* _Opdracht 1_
Kun je uit de clubgeschiedenis het stuk van "Clubgeschiedenis" tot en met "het provinciale competitiegebeuren." woordelijk halen?
* _Opdracht 2_
Welke niveaus van de provinciale competitie worden in de clubgeschiedenis genoemd? Geef ze allemaal, in de volgorde waarin ze voor het eerst voorkomen.

* _Tekstfragment_
Clubgeschiedenis
Atanis 50 jaar jong
De Aalbeekse tafeltennisclub blijft, niettegenstaande zopas het 15-jarig bestaan feestvol in de verf werd gezet, een vrij jonge beweging. Beweging inderdaad wanneer men de dynamische evolutie maar heel even bekijkt. Wie zegde ook weer dat het een louter strovuurtje zou zijn, na enige tijd uitgeblust. Niets was minder waar. Een beweging waar veel beweging instak: in het begin althans niet louter recreatief tafeltennis waar menig lid zijn eerste stappen zette. Geleidelijk werd kennis gemaakt met het competitietafeltennis Na ups en downs staat Atanis nu stevig op z’n poten en telt het liefst 4 ploegen in het provinciale competitiegebeuren.
HISTORIEK
We schreven zowat september 74 toen Atanis boven de doopvont werd gehouden. Meer dan 100 ingeschreven leden in 75, waartegen de infrastructuur in Edelweiss niet opgewassen bleek. Een wekker kondigde begin en einde van elke speelbeurt aan. Wat leek dat allemaal kort. In oktober 75 maakten twee ploegen voor het eerst kennis met de provinciale competitie, niveau 4e provinciale met een 4e en 5e plaats als eindresultaat. Ondertussen werd er heel wat gespeeld in onderlinge competitie. Ging het ledenaantal stilaan naar omlaag, dan groeide de belangstelling voor de provinciale competitie. Reeds in 76 werden 3 ploegen aangesloten, in 78 waren dat er 5. Ondertussen werd promotie gemaakt in zover dat in amper 5 jaar tijd de eerste ploeg in 1e provinciale aantrad. Momenteel wordt er gespeeld met 2 ploegen in 2e provinciale, één in 3e en één in 4e provinciale.
In september 79 startte men met het tornooi van Kortrijk. Het kleine Atanis liet zich duchtig gelden want naast meerder ereplaatsen hoorde de overwinning ervan tot de Aalbeekse rangen en dat liefst 4 maal na een.

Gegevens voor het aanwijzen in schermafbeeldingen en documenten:
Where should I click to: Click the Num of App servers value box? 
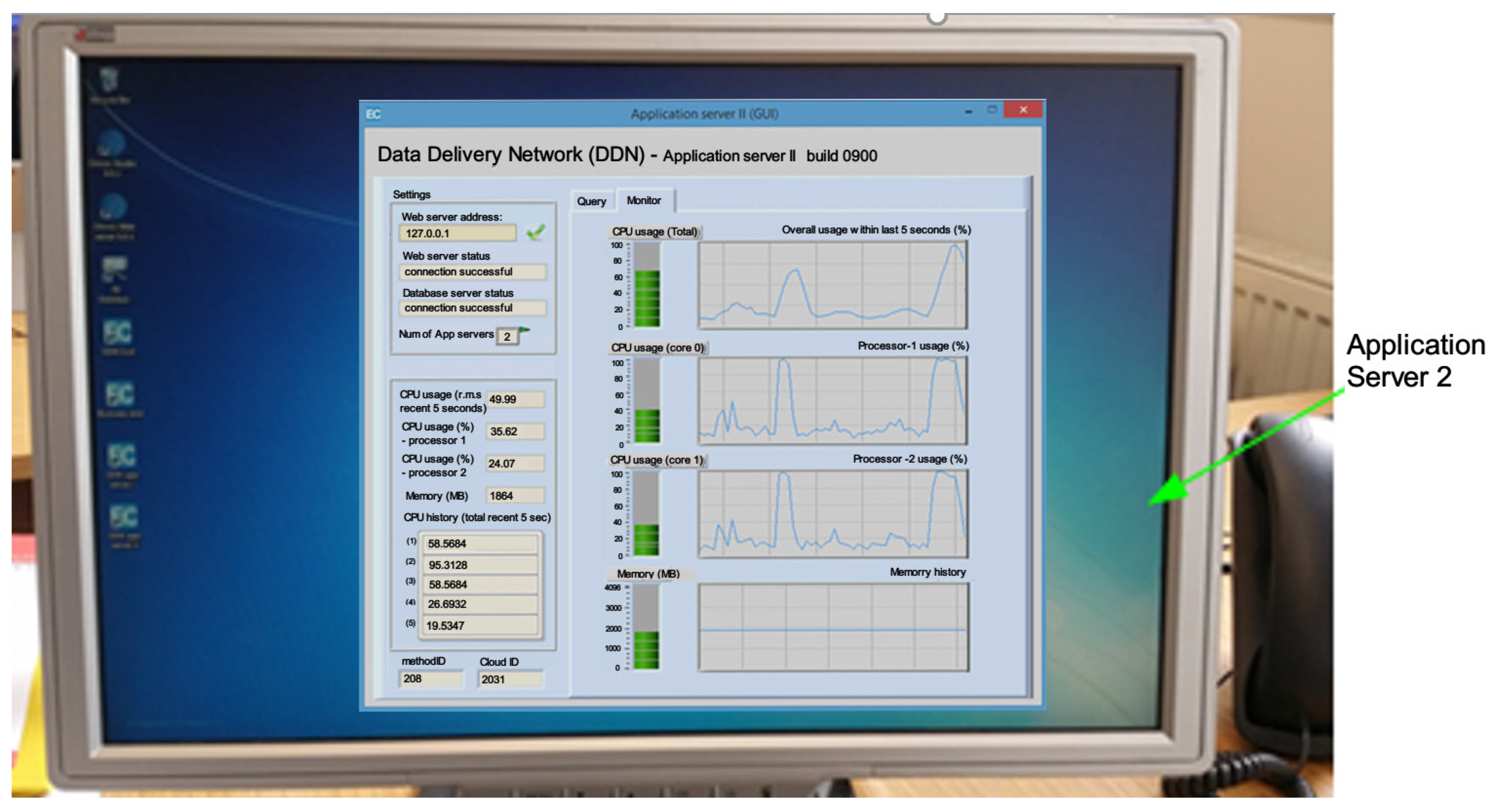507,337
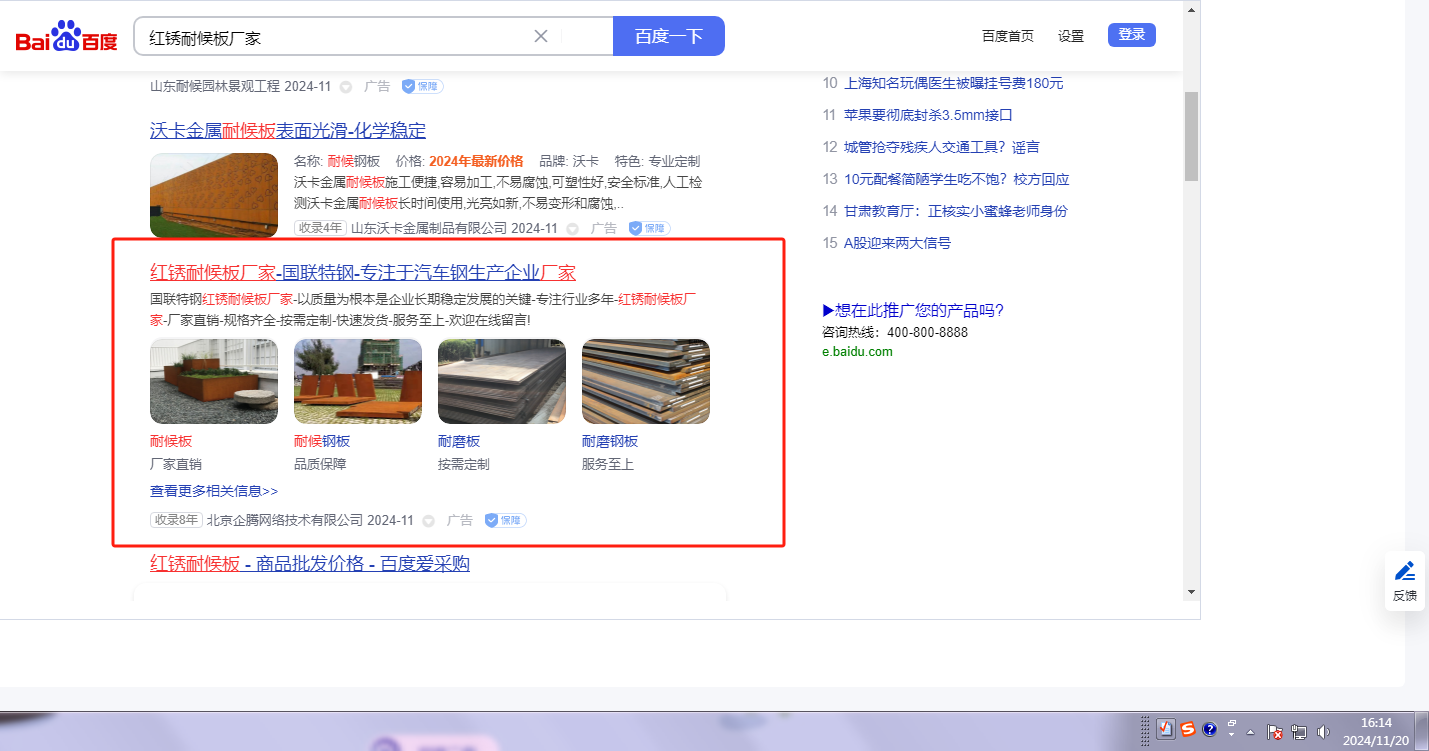Image resolution: width=1429 pixels, height=751 pixels.
Task: Open 查看更多相关信息>> link
Action: (x=214, y=491)
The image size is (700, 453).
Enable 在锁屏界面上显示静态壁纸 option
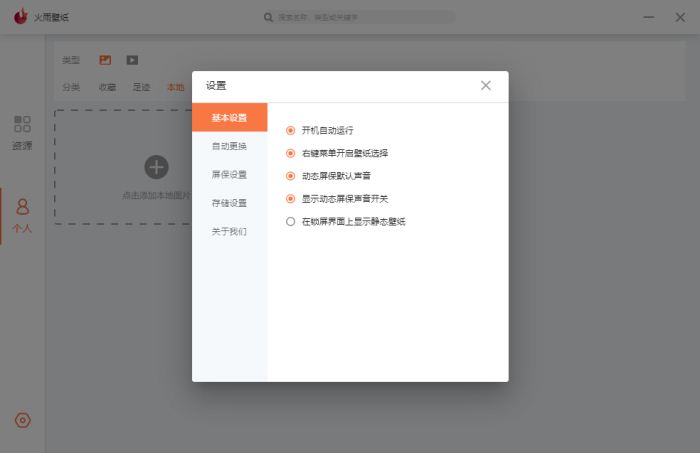coord(291,221)

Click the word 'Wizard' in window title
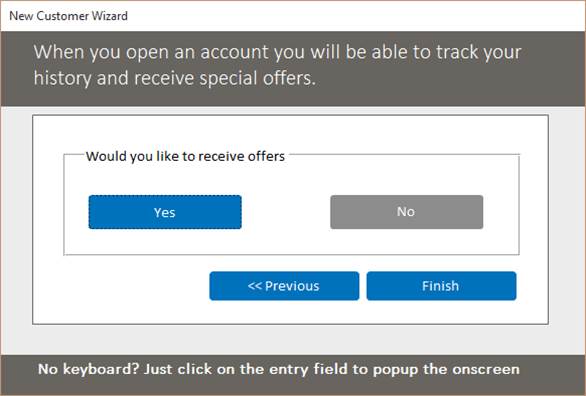pos(110,16)
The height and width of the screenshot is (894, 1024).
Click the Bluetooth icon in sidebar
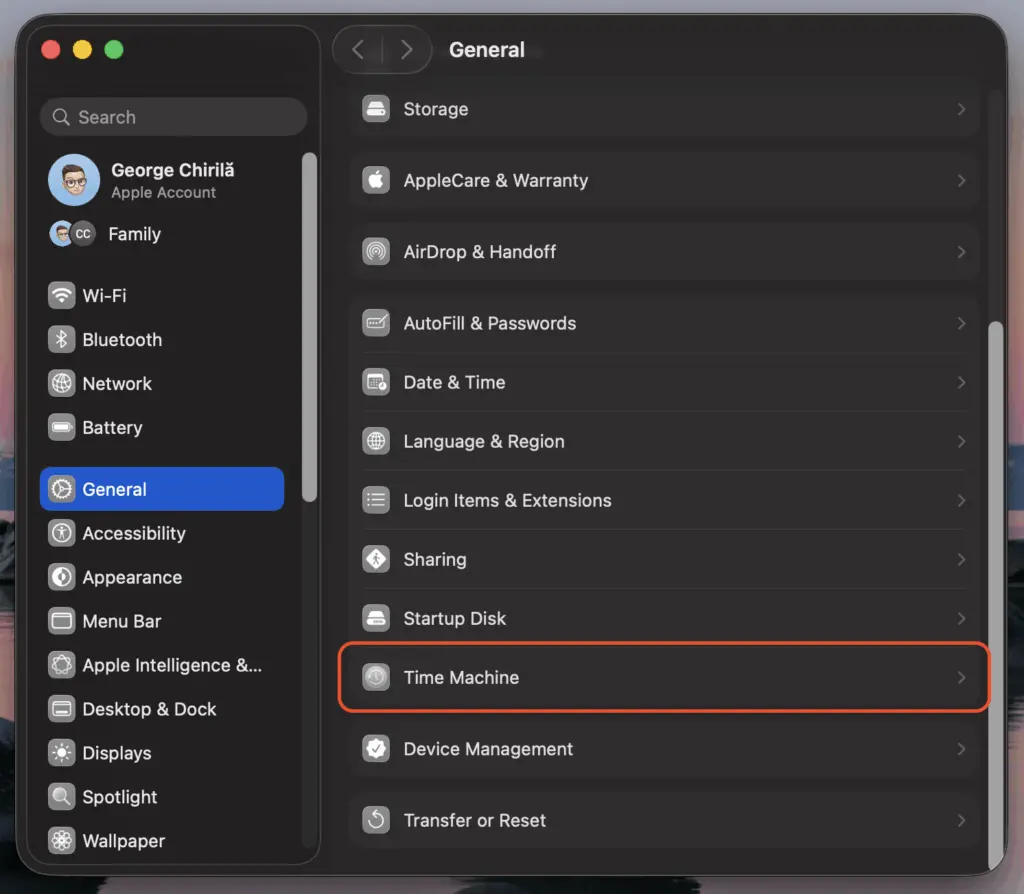[62, 340]
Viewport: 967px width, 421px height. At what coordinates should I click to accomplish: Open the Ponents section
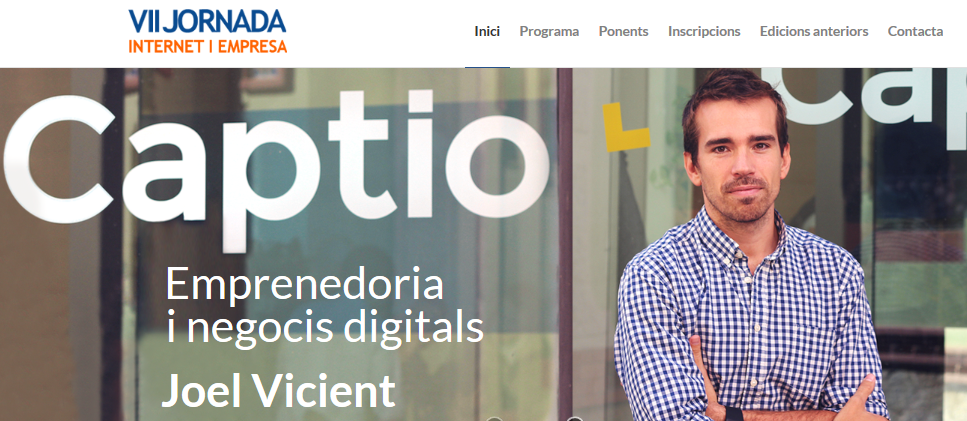click(623, 31)
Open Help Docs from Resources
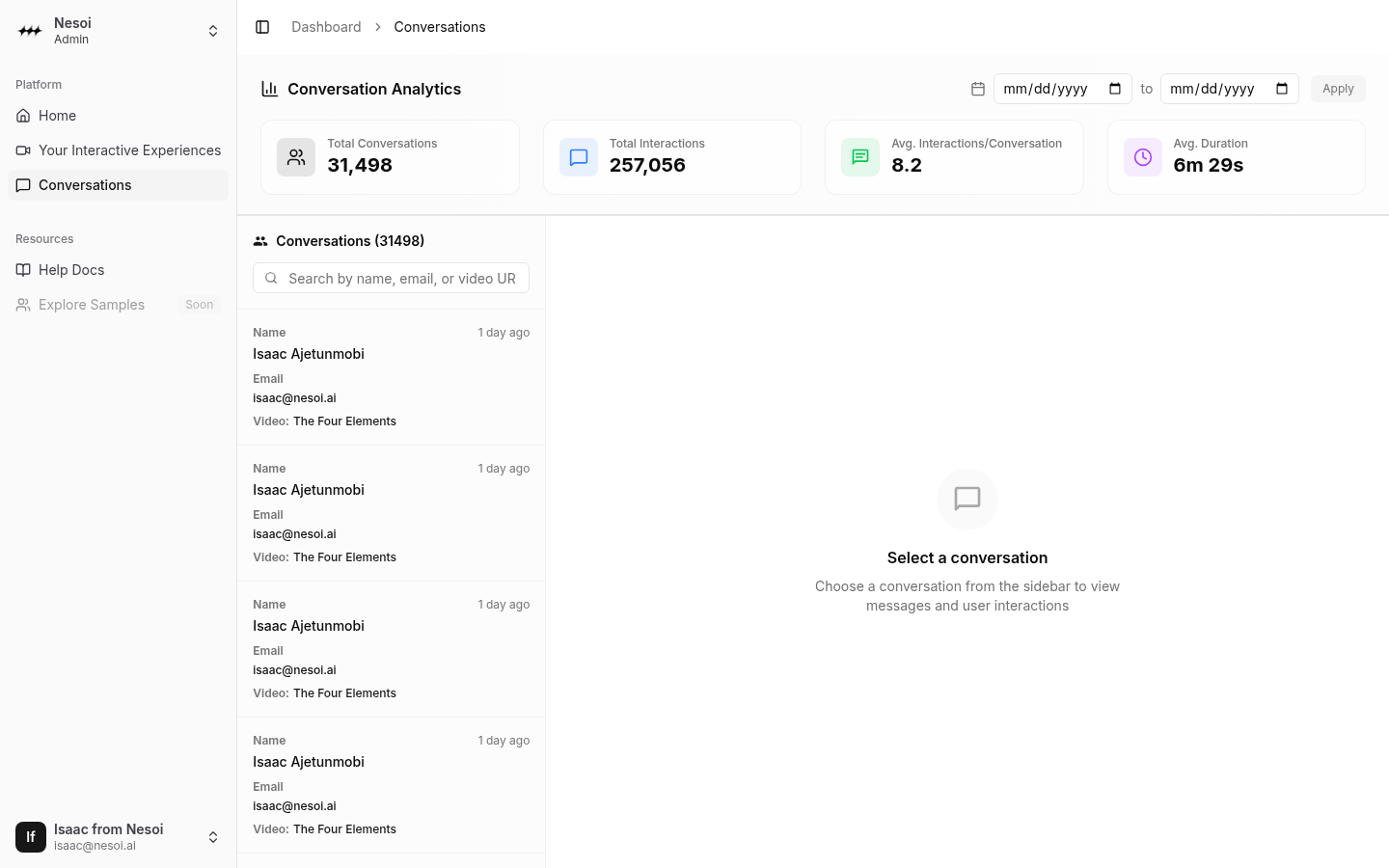Viewport: 1389px width, 868px height. pyautogui.click(x=71, y=270)
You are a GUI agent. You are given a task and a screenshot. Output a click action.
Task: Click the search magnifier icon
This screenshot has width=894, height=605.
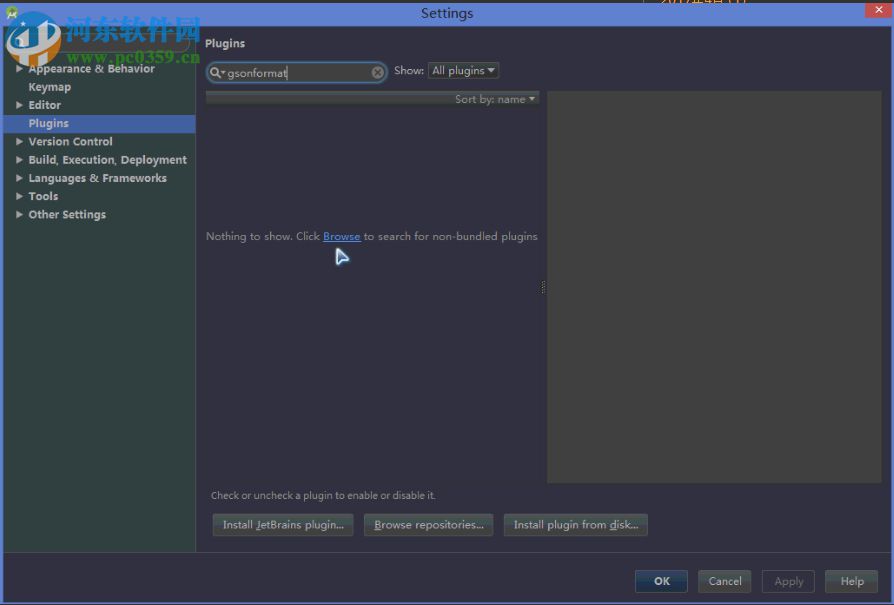(x=214, y=72)
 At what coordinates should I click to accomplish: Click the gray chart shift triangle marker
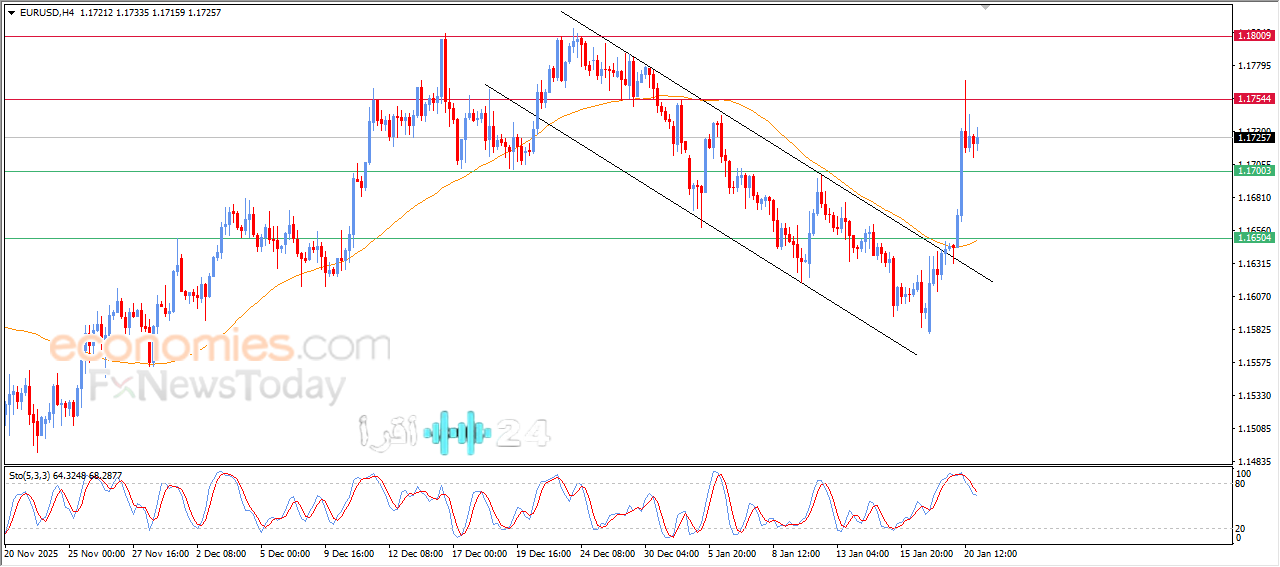(x=987, y=7)
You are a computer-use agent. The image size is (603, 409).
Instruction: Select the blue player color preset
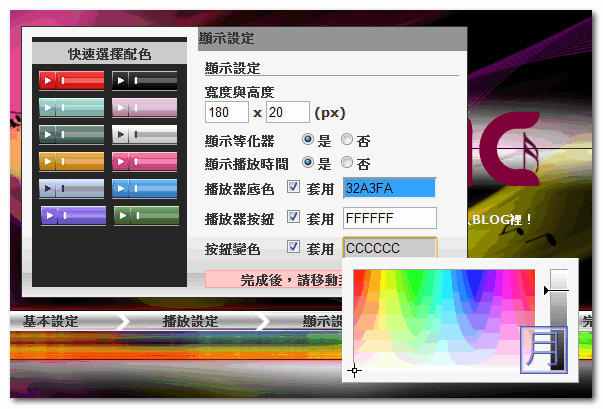(145, 188)
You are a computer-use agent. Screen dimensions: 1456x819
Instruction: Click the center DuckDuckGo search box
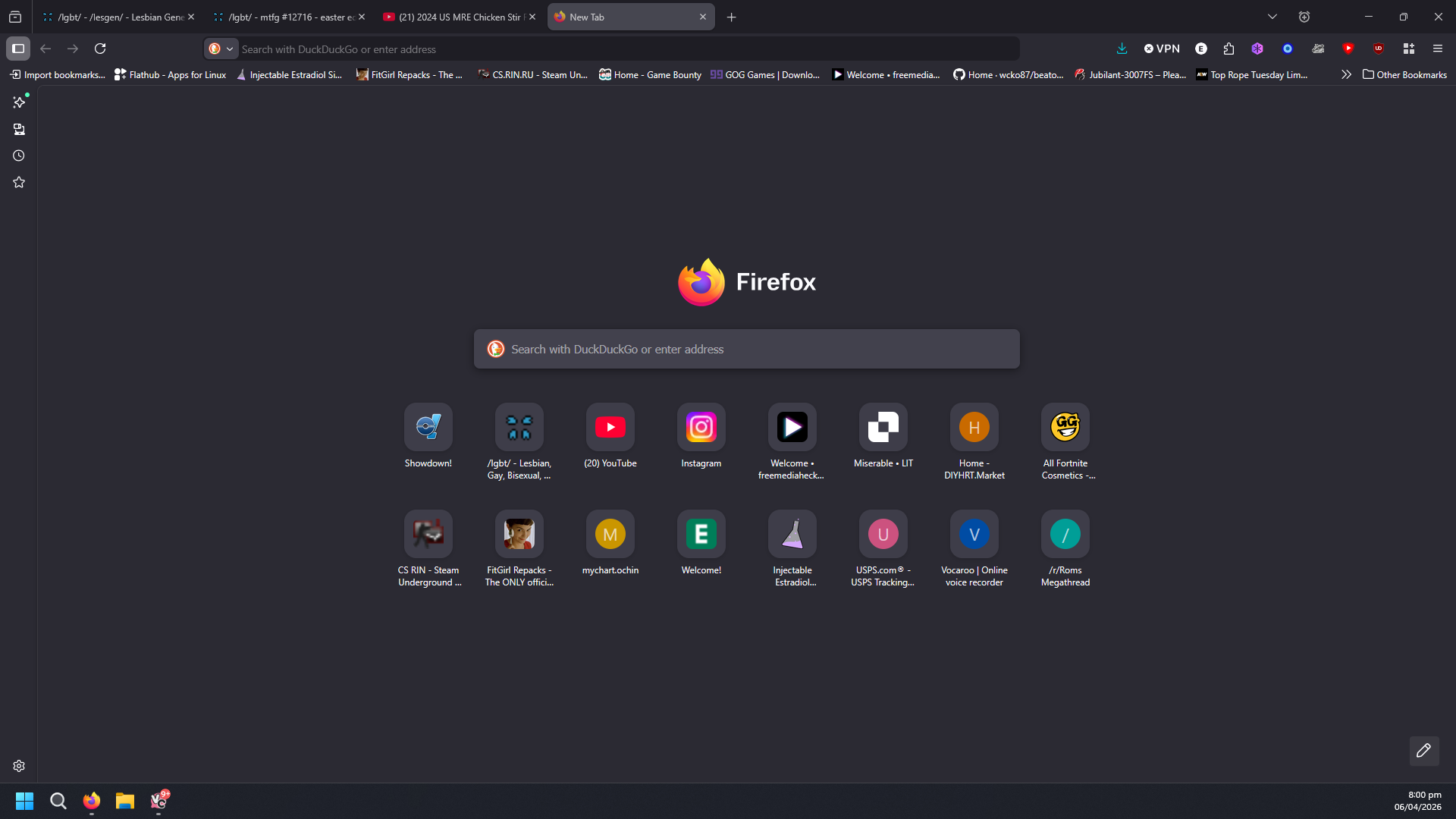coord(746,349)
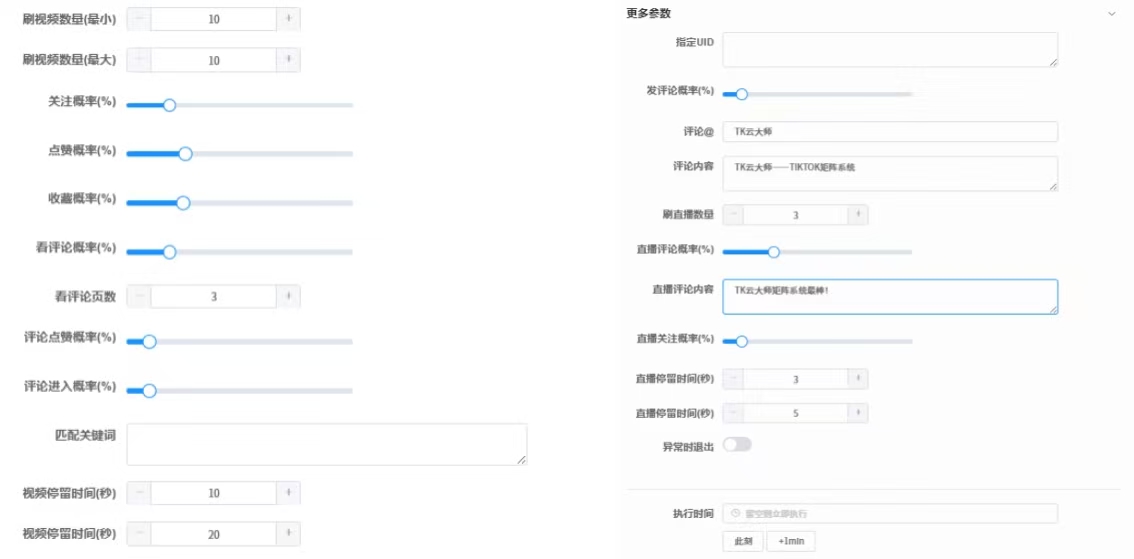Click plus button for 刷视频数量(最小)
The width and height of the screenshot is (1134, 559).
pyautogui.click(x=288, y=19)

* _Definitief antwoord 1_
Clubgeschiedenis
Atanis 50 jaar jong
De Aalbeekse tafeltennisclub blijft, niettegenstaande zopas het 15-jarig bestaan feestvol in de verf werd gezet, een vrij jonge beweging. Beweging inderdaad wanneer men de dynamische evolutie maar heel even bekijkt. Wie zegde ook weer dat het een louter strovuurtje zou zijn, na enige tijd uitgeblust. Niets was minder waar. Een beweging waar veel beweging instak: in het begin althans niet louter recreatief tafeltennis waar menig lid zijn eerste stappen zette. Geleidelijk werd kennis gemaakt met het competitietafeltennis Na ups en downs staat Atanis nu stevig op z’n poten en telt het liefst 4 ploegen in het provinciale competitiegebeuren.

* _Definitief antwoord 2_
4e provinciale
1e provinciale
2e provinciale
3e provinciale